- Lebaa Location in Lebanon
- Coordinates: 33°32′52″N 35°27′11″E﻿ / ﻿33.54778°N 35.45306°E
- Country: Lebanon
- Governorate: South Governorate
- District: Jezzine District

Area
- • Total: 1.07 sq mi (2.77 km^{2})
- Elevation: 1,180 ft (360 m)
- Time zone: UTC+2 (EET)
- • Summer (DST): +3

= Lebaa =

Village in the Jezzine District of southern Lebanon

Lebaa (لبعا) is a municipality in the Jezzine District of the South Governorate of Lebanon, about 53 km south of Beirut.

==History==
In 1838, Eli Smith noted Liba'ah, as a village located in "Aklim et-Tuffah, adjacent to Seida".

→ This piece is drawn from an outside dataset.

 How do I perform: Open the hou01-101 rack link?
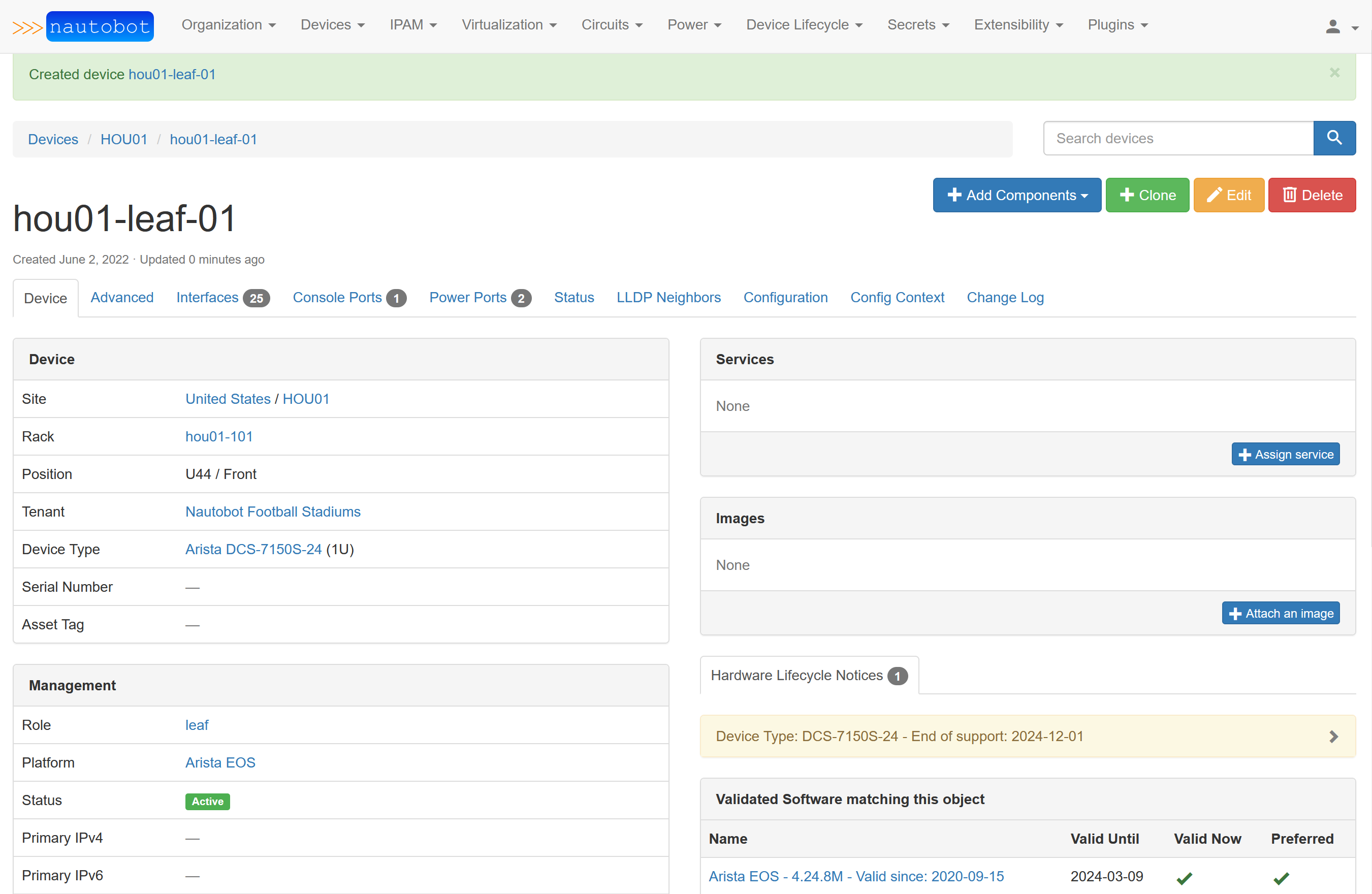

In 1875, Victor Guérin travelled in the area, and noted: "I cross a wady; then, climbing to the west of the slopes cultivated by terraces and planted with fig and olive trees, I stop for a few moments in Leba'a, a village divided into two quarters, whose population of 400 souls consists almost exclusively of Maronites. It must occupy the site of an ancient locality.
==Demographics==
In 2014, Christians made up 99.11% of registered voters in Lebaa. 86.01% of the voters were Maronite Catholics.